La Bhagavad Gîtâ est le texte le plus connu de l'hindouisme.
Pourtant, il reste inconnu, malgré sa bibliographie impressionnante.
Le contexte est lui aussi impressionnant : rien de moins qu'une guerre mondiale et fratricide, une tragédie cosmique, due à l'excessive prospérité des humains qui menace la survie de la Terre.
Au-delà des préchi-préchas des swâmîs gnan-gnan et de leur sermons savoureux comme des plats préparés pour ne pas choquer le bourgeois, la Gîtâ est donc véritablement un texte (tantra) essentiel.
Abhinava Goupta nous a laissé un ensemble de notes sur des passages du texte, dans sa version cachemirienne (une vingtaine de versets en plus). Nous avons aussi le commentaire, excellent car il explique la Gîtâ par la Gîtâ, de Râmakantha, disciple d'Outpala Déva.
Krishna est Kâlî, la conscience comme devenir, comme impermanence.
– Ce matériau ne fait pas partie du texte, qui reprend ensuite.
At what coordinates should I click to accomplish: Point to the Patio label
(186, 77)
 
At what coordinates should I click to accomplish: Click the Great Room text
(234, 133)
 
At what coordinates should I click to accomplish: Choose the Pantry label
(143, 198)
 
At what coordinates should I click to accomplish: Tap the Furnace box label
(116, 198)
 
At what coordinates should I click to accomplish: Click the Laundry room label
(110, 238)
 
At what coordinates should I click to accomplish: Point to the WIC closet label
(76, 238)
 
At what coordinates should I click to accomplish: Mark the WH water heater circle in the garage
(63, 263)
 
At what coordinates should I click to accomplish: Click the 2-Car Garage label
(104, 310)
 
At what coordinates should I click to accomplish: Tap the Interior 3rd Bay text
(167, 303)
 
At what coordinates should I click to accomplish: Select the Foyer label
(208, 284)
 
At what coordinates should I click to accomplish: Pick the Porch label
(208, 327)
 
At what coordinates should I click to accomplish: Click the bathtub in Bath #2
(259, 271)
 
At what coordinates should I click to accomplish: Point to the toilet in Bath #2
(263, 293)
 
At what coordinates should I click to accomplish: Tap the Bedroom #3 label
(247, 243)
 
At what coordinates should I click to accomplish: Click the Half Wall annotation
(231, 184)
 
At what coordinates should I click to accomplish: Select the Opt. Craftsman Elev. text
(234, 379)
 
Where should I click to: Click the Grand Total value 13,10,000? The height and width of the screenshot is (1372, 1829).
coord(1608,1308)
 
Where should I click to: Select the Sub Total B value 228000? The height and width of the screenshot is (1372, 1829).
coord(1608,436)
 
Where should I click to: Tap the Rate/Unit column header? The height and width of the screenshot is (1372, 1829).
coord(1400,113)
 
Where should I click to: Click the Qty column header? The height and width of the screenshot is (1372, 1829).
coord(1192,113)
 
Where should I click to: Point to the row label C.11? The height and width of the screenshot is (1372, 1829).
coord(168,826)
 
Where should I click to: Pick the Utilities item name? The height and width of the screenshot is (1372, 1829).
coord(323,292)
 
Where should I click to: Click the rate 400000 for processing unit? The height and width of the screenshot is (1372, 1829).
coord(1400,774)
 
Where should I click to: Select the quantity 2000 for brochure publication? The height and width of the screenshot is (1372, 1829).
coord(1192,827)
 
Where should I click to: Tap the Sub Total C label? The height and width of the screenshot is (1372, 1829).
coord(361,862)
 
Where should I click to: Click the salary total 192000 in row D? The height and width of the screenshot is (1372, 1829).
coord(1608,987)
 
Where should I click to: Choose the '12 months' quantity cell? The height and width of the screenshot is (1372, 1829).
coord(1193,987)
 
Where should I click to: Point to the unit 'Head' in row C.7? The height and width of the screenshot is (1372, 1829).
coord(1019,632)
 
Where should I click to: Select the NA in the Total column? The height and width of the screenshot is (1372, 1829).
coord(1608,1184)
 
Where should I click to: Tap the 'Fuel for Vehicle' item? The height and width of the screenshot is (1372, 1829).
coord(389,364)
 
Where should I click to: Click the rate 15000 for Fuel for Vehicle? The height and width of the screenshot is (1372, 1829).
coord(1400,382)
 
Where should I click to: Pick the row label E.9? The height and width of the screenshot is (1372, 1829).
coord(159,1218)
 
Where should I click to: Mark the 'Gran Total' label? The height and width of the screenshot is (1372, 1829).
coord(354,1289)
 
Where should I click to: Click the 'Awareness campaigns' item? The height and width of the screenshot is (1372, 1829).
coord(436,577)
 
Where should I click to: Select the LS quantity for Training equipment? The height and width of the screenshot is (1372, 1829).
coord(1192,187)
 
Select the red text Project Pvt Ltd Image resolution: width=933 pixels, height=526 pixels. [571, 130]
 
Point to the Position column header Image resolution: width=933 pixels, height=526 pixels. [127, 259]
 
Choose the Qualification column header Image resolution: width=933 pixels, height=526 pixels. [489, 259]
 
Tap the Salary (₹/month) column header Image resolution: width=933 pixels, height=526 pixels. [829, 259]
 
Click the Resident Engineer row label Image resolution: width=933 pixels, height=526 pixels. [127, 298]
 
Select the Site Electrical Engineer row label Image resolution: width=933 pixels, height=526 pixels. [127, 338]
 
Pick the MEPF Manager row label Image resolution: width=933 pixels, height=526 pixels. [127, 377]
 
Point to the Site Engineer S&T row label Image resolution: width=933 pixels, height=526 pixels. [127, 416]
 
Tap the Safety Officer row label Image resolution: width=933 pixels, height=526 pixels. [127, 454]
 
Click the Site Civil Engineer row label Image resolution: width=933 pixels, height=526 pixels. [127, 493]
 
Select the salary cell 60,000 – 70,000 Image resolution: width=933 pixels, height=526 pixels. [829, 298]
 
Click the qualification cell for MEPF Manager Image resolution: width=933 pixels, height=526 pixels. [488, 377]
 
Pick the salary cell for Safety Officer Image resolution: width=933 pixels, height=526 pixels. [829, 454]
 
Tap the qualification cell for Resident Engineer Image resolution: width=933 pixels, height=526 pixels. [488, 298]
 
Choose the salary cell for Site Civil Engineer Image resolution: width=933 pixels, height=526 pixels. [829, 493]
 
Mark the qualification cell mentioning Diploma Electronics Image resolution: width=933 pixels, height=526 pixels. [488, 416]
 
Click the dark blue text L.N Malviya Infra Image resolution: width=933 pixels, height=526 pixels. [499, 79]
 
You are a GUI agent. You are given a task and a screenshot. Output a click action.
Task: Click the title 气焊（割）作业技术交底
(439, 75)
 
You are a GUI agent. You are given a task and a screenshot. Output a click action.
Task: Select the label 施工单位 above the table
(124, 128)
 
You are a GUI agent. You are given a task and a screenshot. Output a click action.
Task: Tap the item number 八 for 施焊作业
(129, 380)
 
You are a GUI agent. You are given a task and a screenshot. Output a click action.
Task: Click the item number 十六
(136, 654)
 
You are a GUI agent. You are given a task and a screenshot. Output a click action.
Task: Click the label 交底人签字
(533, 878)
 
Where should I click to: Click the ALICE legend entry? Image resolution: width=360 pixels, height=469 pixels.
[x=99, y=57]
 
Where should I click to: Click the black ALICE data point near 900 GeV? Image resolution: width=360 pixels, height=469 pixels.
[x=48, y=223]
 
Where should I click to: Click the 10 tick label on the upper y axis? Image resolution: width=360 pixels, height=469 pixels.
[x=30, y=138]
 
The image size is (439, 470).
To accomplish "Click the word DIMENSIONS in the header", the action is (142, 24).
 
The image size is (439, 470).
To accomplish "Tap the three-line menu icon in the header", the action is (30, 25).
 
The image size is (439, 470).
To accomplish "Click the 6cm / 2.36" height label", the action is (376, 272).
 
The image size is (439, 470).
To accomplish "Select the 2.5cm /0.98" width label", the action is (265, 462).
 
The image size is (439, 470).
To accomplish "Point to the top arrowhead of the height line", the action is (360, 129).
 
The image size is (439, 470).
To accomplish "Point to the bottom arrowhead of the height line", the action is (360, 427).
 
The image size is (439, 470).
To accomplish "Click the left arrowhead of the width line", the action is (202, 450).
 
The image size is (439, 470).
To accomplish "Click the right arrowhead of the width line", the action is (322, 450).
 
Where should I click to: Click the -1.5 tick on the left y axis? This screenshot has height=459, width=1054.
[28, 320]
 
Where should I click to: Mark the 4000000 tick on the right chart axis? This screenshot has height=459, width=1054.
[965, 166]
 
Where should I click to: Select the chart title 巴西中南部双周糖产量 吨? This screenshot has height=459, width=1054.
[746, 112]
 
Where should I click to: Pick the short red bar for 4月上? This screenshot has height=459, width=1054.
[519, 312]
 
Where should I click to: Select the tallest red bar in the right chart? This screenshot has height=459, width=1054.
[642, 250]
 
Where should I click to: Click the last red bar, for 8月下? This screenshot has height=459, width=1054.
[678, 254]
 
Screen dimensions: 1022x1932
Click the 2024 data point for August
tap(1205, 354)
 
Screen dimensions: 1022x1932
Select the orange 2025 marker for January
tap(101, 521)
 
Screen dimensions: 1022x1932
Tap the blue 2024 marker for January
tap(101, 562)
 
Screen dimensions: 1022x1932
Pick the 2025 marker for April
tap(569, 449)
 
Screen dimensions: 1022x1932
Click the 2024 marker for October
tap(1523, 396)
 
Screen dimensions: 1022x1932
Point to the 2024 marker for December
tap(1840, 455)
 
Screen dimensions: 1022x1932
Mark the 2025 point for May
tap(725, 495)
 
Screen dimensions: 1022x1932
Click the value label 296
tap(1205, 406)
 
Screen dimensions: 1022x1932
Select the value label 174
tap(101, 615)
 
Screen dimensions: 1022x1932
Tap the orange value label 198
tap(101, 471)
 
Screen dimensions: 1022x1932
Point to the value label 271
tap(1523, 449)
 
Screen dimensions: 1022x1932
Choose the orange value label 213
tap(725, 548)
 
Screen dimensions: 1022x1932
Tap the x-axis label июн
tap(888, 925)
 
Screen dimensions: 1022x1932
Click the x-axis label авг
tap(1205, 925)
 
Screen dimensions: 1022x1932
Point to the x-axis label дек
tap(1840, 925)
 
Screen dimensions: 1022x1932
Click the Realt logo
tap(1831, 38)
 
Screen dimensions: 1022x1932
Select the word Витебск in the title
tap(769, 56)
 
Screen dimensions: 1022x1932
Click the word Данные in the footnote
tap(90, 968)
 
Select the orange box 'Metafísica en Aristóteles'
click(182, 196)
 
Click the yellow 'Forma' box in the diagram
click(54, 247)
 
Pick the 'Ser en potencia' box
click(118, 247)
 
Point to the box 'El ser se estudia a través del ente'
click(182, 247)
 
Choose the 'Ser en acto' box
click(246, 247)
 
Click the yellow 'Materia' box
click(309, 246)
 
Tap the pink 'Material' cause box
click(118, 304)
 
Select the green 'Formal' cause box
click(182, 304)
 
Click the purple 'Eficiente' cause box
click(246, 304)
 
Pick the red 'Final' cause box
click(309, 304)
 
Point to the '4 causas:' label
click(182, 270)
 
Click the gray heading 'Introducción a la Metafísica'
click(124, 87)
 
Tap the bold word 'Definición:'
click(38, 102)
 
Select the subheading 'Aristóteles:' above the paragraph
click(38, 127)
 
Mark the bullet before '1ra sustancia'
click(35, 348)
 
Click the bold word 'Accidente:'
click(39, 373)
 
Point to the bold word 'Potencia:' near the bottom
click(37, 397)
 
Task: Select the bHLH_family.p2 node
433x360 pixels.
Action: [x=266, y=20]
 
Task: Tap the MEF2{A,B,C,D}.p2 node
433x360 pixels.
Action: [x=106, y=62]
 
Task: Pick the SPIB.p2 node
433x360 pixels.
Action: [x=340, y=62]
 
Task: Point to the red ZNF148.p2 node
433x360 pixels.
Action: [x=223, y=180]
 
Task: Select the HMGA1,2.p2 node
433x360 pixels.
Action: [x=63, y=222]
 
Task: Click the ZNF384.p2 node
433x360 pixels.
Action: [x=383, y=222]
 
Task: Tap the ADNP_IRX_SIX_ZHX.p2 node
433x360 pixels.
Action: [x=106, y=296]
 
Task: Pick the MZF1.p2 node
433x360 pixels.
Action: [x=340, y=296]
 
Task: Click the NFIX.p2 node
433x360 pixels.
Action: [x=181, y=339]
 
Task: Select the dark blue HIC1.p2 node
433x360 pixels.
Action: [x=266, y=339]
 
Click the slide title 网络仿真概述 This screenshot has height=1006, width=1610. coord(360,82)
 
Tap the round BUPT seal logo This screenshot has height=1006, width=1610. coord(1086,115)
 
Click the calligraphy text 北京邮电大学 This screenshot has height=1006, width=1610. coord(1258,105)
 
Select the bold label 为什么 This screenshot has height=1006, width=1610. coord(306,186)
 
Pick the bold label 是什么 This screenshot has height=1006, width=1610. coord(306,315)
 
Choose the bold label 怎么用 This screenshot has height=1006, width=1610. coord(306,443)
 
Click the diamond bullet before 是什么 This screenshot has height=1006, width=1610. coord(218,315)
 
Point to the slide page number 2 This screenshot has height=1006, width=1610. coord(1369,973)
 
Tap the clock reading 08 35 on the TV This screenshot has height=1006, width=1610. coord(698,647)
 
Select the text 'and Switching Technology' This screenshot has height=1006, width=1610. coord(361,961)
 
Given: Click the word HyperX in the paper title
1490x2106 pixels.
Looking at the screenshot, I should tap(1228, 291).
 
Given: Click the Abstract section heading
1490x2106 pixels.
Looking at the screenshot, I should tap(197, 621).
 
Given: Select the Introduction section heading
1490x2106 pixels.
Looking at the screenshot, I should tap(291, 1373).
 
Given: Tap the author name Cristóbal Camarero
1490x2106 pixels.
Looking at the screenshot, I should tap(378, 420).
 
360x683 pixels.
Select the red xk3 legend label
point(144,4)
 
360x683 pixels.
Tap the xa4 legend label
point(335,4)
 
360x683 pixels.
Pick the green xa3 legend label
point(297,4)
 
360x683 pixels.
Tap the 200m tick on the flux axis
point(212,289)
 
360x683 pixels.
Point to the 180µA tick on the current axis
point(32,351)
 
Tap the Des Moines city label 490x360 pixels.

Quelques remarques à ce propos :
mayi sarvam idaṃ protaṃ sūtre maṇigaṇā iva
"Tout ceci est tissé en moi,
comme des perles sur un colliers." (VII, 7)
De fait, tout est dans la conscience, tout "tient" par cet invisible ciment, comme le prouve l'expérience, toute expérience.
La conscience parle, elle s'éveille à sa véritable nature :
ahaṃ kṛtsnasya jagataḥ prabhavaḥ pralayas tathā
"Je suis la source et la dissolution du monde entier." (VII, 6)
C'est précisément ce que montre le Chant de la Reconnaissance du Maître en soi (Îshavara-pratyabhijnâ), par Outpala Déva. D'ailleurs, ce dernier cite le verset 15 du chapitre XV de la Gîtâ et en fait le pivot de son discours :
Après avoir réaffirmé son immanence :
sarvasya cāhaṃ hṛdi saṃniviṣṭo
"Je suis présente au cœur de tous",
il affirme que c'est bien lui qui pense, qui perçoit, qui oublie, et Outpala Déva fait de cette déclaration étonnante le canevas de la Reconnaissance :
; mattaḥ smṛtir jñānam apohanaṃ ca
"De Moi viennent la mémoire, la perception et l'oubli",
sachant qu'Outpala Déva rapproche "l'oubli" (apohana) de la notion bouddhiste "d'exclusion" (apohana aussi), base de la théorie du sens chez le bouddhiste Dharmakîrti (autre philosophe cachemirien), théorie qui vise à expliquer comment les concepts (vikalpa) peuvent signifier quelque chose d'une réalité qu'il n'appréhende pourtant pas - car, selon lui, seul la perception connaît le réel - et comment, sur cette base, il nous sert à "fonctionner" avec une relative efficacité parmi les objets; au sein d'une réalité avec laquelle le langage n'entre pourtant jamais en contact.
La Pratyabhijnâ peut être considérée comme une explication de ce passage et d'autres de la Gîtâ, comme ceux-ci :
jīvanaṃ sarvabhūteṣu
"Je suis la vie de tous les êtres".
[Je note cet autre déclaration frappante, entre autres :
dharmāviruddho bhūteṣu kāmo 'smi
"Dans les êtres, je suis le désir qui ne s'oppose pas au Dharma"]
Il serait donc important d'écrire un livre sur cette interprétation tantrique de la Gîtâ. Il y a là, je crois, une profondeur insoupçonnée, malgré l'abondance des interprétations.
Nota bene : je ne pratique pas l'écriture inclusive ; ici, parce que la conscience enveloppe les genres et s'en joue ; loin d'être "neutre", elle est libre d'assumer toutes les postures sans être confinée en aucune.